流動食·栄養食品開発・設計のケーススタディ:栄養成分の徹底管理と、味と食べやすさへのこだわり

写真:メイバランスの商品パッケージ
流動食は特定の栄養ニーズに合わせた食品です。

栄養成分の徹底管理と、味と食べやすさへのこだわり

さまざまな栄養成分をニーズに合わせて細かく設計し、それらの成分量が常温で長期にわたって維持できるようにすることが、流動食の開発における品質保証です。
また、一般の食品のようにおいしさや風味にこだわり、お客様に食べることを楽しんでいただけるための工夫も大切な品質である考えています。

開発設計で重要となる4つのポイント

写真:流動食の開発の様子

流動食を開発する上での考え方の柱は4つ。いずれも品質に関わる重要なポイントです。
1つ目は、基礎研究や臨床研究などの裏付けに基づいた栄養設計。当社の長年にわたる粉ミルクの研究を強みに、高齢者の臨床栄養研究をベースに、高齢者向け食品の栄養設計を行っています。2つ目は、患者様の胃に管で栄養を送るための流動食(=経管栄養食品)を患者様の容態に合わせ幅広く展開していること。例えば血糖管理をサポートするものや、腎疾患の方向けなどの病態に適した流動食をはじめとして、全部で100種以上のバリエーションがあります。
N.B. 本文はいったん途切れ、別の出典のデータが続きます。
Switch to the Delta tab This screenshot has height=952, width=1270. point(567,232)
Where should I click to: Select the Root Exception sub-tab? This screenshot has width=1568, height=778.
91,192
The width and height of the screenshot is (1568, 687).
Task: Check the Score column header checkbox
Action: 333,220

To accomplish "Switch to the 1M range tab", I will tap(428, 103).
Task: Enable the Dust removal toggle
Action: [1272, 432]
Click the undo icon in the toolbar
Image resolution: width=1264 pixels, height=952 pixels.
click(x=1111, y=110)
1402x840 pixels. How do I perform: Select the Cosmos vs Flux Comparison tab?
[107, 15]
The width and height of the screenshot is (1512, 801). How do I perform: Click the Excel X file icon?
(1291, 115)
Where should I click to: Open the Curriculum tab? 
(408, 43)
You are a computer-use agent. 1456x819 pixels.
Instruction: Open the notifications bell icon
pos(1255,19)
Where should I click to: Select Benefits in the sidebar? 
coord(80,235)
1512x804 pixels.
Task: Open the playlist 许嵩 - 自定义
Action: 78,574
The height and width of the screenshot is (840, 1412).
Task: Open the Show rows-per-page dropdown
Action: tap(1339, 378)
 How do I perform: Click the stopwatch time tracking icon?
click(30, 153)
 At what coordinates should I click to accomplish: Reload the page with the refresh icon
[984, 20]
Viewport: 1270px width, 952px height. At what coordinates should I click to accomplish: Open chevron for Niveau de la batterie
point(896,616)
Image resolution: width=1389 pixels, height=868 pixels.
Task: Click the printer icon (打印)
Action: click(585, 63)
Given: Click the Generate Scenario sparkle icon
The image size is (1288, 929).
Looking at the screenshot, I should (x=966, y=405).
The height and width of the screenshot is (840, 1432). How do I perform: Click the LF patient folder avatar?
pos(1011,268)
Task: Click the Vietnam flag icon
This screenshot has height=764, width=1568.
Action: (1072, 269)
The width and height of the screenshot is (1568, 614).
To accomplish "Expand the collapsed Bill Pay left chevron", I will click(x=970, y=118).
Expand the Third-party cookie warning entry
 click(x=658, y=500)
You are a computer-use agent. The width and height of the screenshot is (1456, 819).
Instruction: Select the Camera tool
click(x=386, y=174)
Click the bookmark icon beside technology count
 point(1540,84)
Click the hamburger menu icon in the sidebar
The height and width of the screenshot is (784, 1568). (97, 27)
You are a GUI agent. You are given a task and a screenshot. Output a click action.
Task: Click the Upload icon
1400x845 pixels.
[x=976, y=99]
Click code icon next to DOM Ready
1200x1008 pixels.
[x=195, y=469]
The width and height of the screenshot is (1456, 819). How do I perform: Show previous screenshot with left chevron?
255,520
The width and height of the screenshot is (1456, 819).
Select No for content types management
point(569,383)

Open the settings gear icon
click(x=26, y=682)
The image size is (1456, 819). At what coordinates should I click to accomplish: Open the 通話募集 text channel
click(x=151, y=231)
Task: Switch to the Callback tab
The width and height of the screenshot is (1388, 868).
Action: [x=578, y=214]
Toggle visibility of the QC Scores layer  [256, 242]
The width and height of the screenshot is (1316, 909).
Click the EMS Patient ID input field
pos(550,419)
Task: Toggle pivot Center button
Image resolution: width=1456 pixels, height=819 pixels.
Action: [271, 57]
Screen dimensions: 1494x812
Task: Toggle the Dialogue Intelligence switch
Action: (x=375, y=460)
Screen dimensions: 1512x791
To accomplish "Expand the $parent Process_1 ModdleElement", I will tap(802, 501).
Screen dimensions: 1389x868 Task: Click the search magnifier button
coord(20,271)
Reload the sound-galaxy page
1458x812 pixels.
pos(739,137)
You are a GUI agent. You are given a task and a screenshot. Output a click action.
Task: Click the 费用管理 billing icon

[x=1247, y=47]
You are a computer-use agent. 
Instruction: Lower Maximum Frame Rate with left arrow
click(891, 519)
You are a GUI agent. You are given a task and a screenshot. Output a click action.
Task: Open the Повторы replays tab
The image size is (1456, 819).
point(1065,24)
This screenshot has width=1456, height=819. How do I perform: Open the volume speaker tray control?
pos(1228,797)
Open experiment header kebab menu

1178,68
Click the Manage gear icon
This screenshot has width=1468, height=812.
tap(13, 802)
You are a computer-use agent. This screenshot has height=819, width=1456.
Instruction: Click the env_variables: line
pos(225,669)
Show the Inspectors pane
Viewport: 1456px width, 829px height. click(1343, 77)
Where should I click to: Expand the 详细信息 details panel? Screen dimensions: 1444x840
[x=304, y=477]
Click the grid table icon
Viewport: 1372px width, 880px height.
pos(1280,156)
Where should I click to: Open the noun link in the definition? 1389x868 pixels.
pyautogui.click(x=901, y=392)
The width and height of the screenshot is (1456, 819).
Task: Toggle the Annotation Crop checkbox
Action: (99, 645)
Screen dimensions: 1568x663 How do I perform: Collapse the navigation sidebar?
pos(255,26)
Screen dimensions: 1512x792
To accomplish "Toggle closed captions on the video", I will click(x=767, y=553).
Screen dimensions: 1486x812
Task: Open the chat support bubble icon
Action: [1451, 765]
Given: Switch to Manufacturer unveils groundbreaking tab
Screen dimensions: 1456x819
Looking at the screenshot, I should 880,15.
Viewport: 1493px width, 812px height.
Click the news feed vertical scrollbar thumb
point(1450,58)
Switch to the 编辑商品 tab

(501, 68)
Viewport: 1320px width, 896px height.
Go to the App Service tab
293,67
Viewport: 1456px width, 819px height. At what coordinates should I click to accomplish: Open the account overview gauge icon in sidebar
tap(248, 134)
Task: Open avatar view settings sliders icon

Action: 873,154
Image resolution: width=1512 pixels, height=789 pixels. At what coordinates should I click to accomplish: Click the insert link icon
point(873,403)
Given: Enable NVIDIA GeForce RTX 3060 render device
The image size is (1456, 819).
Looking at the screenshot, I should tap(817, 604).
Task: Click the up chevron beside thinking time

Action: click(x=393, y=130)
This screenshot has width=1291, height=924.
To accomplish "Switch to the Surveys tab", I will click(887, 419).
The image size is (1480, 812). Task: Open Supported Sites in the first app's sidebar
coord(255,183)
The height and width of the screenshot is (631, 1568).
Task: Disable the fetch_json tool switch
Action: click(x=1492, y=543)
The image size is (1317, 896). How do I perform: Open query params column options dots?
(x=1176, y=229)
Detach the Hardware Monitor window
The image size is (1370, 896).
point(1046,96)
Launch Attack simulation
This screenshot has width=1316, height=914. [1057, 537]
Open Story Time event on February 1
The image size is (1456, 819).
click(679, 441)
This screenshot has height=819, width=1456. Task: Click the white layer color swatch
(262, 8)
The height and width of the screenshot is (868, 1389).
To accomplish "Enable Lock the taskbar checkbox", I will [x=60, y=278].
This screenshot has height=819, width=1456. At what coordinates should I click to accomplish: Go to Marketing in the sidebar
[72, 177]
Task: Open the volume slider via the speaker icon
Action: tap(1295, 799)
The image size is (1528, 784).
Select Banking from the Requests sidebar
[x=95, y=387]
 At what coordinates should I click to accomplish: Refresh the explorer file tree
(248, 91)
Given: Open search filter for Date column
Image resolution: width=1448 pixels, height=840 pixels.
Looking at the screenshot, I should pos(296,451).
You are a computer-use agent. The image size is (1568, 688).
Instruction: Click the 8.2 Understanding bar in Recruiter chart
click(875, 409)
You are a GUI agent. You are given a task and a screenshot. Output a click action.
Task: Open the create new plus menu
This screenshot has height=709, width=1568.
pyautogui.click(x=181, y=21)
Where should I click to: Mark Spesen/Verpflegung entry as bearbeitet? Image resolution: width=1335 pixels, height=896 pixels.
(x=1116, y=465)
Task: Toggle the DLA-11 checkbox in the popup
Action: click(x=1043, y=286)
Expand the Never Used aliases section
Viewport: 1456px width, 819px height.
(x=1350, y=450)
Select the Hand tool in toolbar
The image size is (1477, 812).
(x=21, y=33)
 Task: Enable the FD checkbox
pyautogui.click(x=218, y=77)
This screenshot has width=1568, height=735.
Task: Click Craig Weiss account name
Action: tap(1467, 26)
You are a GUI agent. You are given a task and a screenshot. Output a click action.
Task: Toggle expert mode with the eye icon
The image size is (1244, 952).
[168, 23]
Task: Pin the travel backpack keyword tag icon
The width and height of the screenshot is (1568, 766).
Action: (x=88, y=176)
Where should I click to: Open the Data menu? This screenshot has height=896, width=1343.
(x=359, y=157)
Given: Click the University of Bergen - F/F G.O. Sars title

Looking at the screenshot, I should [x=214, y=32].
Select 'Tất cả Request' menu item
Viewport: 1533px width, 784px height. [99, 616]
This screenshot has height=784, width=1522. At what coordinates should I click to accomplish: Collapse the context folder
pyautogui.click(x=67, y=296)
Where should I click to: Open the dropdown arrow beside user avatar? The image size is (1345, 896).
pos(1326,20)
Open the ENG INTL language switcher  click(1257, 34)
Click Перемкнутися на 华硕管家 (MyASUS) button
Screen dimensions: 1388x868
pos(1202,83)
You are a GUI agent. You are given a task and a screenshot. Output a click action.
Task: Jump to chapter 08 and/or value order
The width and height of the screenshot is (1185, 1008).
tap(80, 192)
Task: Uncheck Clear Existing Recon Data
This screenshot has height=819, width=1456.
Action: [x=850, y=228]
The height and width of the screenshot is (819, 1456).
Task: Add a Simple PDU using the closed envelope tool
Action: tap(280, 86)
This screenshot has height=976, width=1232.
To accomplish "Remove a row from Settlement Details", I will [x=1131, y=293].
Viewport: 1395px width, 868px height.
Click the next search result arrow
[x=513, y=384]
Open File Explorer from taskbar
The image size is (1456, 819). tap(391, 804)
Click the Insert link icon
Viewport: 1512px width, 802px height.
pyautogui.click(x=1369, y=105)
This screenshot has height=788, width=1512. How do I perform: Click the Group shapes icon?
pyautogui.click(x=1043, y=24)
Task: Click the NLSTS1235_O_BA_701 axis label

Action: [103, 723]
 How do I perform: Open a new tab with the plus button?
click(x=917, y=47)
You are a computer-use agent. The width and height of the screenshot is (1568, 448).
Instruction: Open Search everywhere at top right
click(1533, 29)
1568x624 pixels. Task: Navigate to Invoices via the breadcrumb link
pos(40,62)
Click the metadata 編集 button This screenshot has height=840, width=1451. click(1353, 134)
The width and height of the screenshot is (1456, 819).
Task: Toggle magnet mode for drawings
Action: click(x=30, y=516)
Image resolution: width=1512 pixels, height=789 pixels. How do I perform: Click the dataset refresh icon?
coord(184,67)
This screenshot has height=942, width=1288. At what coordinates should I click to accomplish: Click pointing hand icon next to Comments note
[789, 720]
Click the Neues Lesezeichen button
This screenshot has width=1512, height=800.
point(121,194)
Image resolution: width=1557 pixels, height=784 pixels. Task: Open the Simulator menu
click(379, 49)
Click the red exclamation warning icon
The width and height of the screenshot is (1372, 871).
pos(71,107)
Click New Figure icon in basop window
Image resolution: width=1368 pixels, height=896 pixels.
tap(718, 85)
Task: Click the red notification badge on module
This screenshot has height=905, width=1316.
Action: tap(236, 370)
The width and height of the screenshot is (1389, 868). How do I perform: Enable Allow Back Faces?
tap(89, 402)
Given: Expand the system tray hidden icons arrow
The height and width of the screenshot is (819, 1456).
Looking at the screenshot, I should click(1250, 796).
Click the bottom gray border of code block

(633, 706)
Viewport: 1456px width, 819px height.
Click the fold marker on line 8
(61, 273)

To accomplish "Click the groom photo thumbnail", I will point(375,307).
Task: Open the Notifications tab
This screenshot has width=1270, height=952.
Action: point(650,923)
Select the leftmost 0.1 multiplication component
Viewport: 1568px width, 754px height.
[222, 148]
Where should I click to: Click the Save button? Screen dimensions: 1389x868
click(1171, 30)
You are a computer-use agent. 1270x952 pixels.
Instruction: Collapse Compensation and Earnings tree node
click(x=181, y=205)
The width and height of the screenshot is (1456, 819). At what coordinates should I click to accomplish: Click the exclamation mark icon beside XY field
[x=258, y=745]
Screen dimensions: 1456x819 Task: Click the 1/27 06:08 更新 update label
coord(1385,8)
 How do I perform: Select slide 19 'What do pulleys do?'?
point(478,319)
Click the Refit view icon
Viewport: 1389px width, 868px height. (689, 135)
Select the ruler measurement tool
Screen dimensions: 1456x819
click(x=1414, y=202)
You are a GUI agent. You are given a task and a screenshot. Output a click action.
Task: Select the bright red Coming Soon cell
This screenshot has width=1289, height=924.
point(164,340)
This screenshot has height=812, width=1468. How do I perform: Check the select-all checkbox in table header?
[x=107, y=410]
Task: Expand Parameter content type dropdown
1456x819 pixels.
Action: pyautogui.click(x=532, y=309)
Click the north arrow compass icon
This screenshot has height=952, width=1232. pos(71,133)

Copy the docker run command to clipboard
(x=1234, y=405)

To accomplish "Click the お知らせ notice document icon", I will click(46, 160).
3つ目は、食事を口からとることができても、食が細かったり通常の食品だけでは十分な栄養がとれない方向けの口から食べる流動食(経口栄養食品)の、味と食べやすさへのこだわり。4つ目は、医師や看護師、介護士など患者様をケアする方々のためにも、取扱いが簡単で手間のかからない商品設計です。
また、医師や栄養士など医療現場の方のご意見やご要望を伺いながら、打合せを重ねて、新商品の開発を行っています。

栄養成分がきっちり保障されることが第一

写真:栄養成分の検査の様子
流動食の組成は、一般の食品よりもはるかに細かく表示しています。エネルギー、タンパク質、各種ビタミン、ミネラル、ナトリウム、浸透圧、粘度……などの数値は利用者が判断する上でとても重要な情報だからです。
また、組成の検査は高頻度で行い、それぞれが規格の範囲内であることを確認するのはもちろん、より数値が真ん中に近づくよう、常に最適化に努めています。さらに、社外の専門機関による分析を行ったり、一度商品化したものも研究所で繰り返し検査を行うなどしています。
お客様の中には、流動食が唯一の栄養源という方も少なくないので、万全な検証体制を整えています。設計通りであることを実証していくことが、何より重要な品質マネジメントと考えています。

最大のハードルは常温保存で賞味期限が長いこと

写真:メイバランスの商品シリーズ
流動食の賞味期限はほとんどが半年以上と長く、しかも常温での保存が前提です。実際、冷蔵保存せずに栄養成分を保つことは、非常に高いハードルです。輸送中や保存中に分離や沈殿といった物性の変化が起こったり、光に弱いビタミンB群やCなどの成分を守るため、最適な原料、製法、容器、輸送法など、すべて考慮して開発設計を行い、それぞれの工程で厳重に品質管理を行っています。

スタッフからのひとこと

写真:鈴木 靖徳

商品の価値をしっかり保証していくこと

鈴木 靖徳栄養食品開発 担当

「健康寿命」と「平均寿命」の差は10年前後。その間は誰かのサポートを受けて生活する訳です。我々の使命は、栄養学的にサポートすることで病気を予防し、健康な状態を維持することで、この時間を縮められるかです。
闘病中は、食べることが楽しみという方も多いと思います。「食」は人間にとって根源的な価値なので、良い商品を作りたいと思います。私が栄養食品のお世話になる時に、「明治の商品に!」と言えるかが大事です。